Marty shook his head, noting that he had allowed the video camera to drop downward during the interval of stress and excitement. Now he righted it, bringing Doc Brown into the frame.
“It’s all right,” Doc said, smiling indulgently. “We still have a few seconds.”
“Few seconds until what?”
“You’ll see.”
“Are you trying to tell me you built a time machine out of that DeLorean?” Marty demanded.
Doc Brown smiled modestly. “The way I figure it,” he replied, “if you’re gonna build a time machine, why not do it with some style and imagination? Besides, there’s a practical aspect. The stainless steel construction of the DeLorean made the flux dispersal—”
He stopped as his digital clock began to beep.
“Ten seconds,” Doc Brown said. “Keep that tape rolling, Marty.”
“It’s never stopped.”
“Five seconds. Brace yourself for a sudden displacement of air.”
Marty held the camera tighter, aimed it at the spot where the DeLorean had disappeared.
“Four…three…two…one…” Doc Brown counted down, his voice filled with anticipation.
Exactly on schedule, a sharp blast of wind struck them, followed immediately by a deafening sonic boom, causing their hair to stand on end. No sooner had the shock registered than the DeLorean reappeared in the same spot it had last been seen. But it was not standing. It was moving at the same high speed as before.
“Eighty-eight miles an hour!” Doc Brown shouted above the surge of thunderous air.
Looking down at the remote control unit, he hit the brake button, causing the car to come to a screeching halt, smoke pouring from the body.

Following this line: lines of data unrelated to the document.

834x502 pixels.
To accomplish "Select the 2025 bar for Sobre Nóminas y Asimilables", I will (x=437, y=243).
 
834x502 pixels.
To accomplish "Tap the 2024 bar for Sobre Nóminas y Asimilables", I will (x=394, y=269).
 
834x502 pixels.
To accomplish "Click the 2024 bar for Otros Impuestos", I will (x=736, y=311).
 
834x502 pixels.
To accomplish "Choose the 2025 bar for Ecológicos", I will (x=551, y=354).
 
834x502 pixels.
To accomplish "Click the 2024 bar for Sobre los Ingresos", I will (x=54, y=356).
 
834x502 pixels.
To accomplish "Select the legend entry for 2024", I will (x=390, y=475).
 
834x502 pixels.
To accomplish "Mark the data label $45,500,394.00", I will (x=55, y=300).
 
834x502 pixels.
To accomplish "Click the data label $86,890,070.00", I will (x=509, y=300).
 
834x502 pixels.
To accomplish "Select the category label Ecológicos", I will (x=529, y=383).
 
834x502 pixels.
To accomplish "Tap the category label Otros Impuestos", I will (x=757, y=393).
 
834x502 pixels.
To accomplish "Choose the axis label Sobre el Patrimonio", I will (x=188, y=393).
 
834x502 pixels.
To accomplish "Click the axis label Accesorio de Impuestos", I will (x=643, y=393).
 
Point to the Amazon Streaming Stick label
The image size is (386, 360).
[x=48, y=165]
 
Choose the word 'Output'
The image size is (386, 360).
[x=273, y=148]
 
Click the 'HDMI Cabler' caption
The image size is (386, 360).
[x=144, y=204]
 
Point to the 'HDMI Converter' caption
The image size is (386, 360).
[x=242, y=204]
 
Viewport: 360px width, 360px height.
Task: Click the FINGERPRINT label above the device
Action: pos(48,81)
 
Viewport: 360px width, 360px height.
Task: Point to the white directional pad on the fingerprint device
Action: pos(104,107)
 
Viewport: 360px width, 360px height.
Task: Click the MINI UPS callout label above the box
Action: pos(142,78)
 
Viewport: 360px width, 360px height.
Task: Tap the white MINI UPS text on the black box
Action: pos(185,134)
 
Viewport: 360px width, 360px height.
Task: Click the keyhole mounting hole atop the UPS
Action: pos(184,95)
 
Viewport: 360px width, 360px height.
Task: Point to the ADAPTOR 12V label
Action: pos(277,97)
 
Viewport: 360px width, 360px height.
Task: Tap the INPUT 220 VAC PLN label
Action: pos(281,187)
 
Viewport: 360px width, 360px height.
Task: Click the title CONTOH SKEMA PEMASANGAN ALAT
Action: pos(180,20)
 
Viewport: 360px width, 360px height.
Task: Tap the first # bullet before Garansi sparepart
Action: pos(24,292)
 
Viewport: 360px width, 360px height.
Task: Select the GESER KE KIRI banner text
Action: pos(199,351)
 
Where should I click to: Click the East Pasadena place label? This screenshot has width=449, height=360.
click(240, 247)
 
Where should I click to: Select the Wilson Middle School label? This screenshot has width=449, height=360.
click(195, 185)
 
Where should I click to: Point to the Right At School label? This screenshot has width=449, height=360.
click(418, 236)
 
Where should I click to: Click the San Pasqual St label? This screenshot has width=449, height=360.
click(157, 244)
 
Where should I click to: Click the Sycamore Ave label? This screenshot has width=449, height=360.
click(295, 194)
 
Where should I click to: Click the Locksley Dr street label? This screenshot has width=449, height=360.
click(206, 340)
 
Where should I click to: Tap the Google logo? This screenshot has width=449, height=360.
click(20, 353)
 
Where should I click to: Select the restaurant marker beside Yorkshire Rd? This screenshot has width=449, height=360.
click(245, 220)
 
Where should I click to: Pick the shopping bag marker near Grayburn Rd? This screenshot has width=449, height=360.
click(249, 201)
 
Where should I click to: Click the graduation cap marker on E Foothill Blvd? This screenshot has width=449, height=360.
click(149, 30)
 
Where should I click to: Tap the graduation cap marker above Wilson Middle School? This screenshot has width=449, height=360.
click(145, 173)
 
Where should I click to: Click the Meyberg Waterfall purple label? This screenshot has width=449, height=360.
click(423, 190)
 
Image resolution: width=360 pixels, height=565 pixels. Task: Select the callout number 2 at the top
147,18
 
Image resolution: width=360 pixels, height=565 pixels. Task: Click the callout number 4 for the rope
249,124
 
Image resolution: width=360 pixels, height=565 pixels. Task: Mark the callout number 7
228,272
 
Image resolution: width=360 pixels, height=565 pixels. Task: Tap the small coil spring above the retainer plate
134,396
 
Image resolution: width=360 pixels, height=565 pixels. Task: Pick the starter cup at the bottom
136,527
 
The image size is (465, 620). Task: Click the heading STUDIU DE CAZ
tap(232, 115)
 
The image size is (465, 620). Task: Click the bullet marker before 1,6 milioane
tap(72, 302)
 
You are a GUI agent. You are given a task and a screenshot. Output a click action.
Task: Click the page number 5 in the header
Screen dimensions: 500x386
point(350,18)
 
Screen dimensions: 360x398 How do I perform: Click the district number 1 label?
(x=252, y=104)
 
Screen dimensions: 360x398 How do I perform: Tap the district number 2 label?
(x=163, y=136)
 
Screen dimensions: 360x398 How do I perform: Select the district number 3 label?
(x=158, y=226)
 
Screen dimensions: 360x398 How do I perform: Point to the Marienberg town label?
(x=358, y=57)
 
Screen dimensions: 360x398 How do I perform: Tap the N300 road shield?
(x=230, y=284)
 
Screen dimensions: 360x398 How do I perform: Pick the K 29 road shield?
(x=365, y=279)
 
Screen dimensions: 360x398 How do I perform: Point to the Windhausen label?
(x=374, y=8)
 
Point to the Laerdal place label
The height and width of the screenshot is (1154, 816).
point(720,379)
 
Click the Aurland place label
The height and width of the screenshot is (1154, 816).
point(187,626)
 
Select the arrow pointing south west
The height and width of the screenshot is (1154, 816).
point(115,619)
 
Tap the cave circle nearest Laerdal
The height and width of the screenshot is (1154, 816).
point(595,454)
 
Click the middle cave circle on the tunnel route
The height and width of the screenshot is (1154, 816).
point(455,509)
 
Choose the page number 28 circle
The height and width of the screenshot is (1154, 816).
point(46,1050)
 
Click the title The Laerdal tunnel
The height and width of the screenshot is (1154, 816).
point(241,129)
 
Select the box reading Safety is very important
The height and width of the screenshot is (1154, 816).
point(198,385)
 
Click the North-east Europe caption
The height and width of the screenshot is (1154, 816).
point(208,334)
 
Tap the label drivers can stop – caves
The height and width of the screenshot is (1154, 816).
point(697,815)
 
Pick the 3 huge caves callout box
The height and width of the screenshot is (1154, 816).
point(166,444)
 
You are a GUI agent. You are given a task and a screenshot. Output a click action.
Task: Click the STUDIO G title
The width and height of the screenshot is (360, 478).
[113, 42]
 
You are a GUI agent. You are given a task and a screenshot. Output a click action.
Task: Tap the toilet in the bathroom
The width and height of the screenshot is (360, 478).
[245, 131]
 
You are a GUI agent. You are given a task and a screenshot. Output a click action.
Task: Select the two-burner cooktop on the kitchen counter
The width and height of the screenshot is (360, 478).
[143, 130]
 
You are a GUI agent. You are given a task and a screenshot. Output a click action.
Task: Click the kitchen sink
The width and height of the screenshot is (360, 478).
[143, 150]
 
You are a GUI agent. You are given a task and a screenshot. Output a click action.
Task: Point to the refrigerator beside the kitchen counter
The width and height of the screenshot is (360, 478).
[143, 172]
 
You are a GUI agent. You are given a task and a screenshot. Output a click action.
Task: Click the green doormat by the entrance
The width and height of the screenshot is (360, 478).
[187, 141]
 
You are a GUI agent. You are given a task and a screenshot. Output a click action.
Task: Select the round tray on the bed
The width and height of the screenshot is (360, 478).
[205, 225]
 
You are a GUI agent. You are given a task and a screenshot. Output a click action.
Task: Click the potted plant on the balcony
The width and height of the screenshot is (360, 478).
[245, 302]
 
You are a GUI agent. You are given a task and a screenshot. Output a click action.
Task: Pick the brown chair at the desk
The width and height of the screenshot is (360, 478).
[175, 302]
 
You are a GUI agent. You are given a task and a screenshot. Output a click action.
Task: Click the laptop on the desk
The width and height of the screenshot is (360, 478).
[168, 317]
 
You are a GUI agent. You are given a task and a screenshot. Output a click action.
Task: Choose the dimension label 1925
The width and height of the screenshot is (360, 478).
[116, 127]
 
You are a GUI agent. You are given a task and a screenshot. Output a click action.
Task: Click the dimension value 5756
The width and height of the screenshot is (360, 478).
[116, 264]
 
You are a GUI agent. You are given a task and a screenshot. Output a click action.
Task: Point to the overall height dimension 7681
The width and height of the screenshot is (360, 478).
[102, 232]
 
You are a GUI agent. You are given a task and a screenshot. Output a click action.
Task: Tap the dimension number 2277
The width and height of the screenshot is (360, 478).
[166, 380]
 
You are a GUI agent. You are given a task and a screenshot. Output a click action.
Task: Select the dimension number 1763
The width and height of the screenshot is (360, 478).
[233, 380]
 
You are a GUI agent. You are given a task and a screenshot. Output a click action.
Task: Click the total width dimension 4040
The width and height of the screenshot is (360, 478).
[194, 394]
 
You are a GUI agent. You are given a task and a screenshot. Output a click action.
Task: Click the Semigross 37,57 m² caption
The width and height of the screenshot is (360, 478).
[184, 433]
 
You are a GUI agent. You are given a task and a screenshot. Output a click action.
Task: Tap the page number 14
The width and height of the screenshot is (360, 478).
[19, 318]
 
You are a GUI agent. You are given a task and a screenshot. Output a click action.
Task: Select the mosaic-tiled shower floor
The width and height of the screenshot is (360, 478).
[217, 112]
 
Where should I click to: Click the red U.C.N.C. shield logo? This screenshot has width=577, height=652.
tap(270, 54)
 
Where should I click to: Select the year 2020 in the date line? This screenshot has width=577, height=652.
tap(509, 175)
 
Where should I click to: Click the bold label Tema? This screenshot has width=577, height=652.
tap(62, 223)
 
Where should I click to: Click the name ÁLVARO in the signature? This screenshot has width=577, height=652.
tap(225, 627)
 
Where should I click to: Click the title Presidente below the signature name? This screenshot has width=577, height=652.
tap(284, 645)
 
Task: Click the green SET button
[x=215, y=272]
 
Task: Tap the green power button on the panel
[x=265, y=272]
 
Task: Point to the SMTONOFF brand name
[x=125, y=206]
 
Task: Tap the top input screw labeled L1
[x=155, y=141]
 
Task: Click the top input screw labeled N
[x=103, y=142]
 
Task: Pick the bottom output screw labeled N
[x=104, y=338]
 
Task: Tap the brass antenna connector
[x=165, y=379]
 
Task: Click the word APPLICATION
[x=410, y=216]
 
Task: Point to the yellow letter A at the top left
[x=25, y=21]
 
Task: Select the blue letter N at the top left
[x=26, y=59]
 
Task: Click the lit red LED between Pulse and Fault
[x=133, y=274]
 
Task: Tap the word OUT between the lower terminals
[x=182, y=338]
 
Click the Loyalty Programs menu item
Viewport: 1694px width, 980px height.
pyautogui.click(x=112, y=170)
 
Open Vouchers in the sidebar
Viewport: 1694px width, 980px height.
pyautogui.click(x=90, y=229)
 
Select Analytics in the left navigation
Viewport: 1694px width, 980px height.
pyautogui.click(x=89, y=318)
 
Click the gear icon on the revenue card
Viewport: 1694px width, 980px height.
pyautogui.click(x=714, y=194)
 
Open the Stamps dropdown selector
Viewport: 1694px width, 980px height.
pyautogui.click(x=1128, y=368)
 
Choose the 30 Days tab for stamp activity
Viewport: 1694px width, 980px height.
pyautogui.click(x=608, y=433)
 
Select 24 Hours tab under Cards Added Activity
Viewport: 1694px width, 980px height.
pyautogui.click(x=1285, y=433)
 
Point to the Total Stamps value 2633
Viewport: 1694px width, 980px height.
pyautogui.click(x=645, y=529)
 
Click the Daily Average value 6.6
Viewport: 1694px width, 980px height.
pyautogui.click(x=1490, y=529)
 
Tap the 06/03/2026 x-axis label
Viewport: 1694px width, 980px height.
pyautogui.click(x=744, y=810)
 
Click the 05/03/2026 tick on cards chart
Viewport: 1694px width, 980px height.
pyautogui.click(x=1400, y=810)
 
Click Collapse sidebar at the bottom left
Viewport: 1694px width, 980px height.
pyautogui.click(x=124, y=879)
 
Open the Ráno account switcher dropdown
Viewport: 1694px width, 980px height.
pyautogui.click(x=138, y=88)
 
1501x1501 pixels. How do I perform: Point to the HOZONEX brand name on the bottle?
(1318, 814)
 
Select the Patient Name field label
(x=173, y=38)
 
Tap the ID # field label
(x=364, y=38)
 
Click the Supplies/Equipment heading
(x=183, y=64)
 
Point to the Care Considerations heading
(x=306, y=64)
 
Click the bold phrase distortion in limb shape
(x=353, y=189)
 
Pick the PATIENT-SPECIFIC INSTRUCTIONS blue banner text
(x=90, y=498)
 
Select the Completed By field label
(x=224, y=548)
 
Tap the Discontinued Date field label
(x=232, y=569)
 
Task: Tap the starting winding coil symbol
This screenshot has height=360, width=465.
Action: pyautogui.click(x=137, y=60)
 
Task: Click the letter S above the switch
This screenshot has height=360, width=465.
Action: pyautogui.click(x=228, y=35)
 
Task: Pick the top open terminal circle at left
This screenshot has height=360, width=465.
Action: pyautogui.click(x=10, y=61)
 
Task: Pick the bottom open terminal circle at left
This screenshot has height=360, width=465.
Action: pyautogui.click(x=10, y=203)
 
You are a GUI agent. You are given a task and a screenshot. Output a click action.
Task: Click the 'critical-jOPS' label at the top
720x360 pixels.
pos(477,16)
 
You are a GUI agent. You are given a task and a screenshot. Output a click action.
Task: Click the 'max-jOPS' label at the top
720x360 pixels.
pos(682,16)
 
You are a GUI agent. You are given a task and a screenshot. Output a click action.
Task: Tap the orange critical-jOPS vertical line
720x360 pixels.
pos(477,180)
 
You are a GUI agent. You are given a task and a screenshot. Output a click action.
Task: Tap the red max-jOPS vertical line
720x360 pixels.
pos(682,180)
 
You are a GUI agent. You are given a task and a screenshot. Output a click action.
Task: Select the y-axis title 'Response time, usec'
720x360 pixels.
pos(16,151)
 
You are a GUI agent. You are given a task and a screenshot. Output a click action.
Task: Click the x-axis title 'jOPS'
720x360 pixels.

Doc Brown immediately started for the vehicle. Marty locked the camera in position and followed. He arrived at the DeLorean a few seconds after Brown, who pulled up to approach it cautiously. Indicating that Marty should wait until he examined it, he gently touched the door handle. To Marty and Doc’s surprise, he recoiled with a shout of pain.
“Is it hot?” Marty asked.
“No. It’s cold. Damned cold,” Brown said, shaking his fingers back and forth.
He waited a few seconds, then raised the door on the driver’s side. Einstein peeked out at them, his tail wagging against the back of the seat. Marty was relieved to see that no apparent harm had come to him. Doc was also pleased that his pet was in good condition, although his attitude was more clinical. Instead of petting the dog, he reached down to turn the collar so that he could read the digital clock inset into the surface of it.
The clock read 1:20:10. Doc Brown looked at it and smiled. His own watch read 1:21:10.
‘There’s exactly one minute difference,” he said triumphantly. “And Einstein’s clock is still clicking. It didn’t stop.”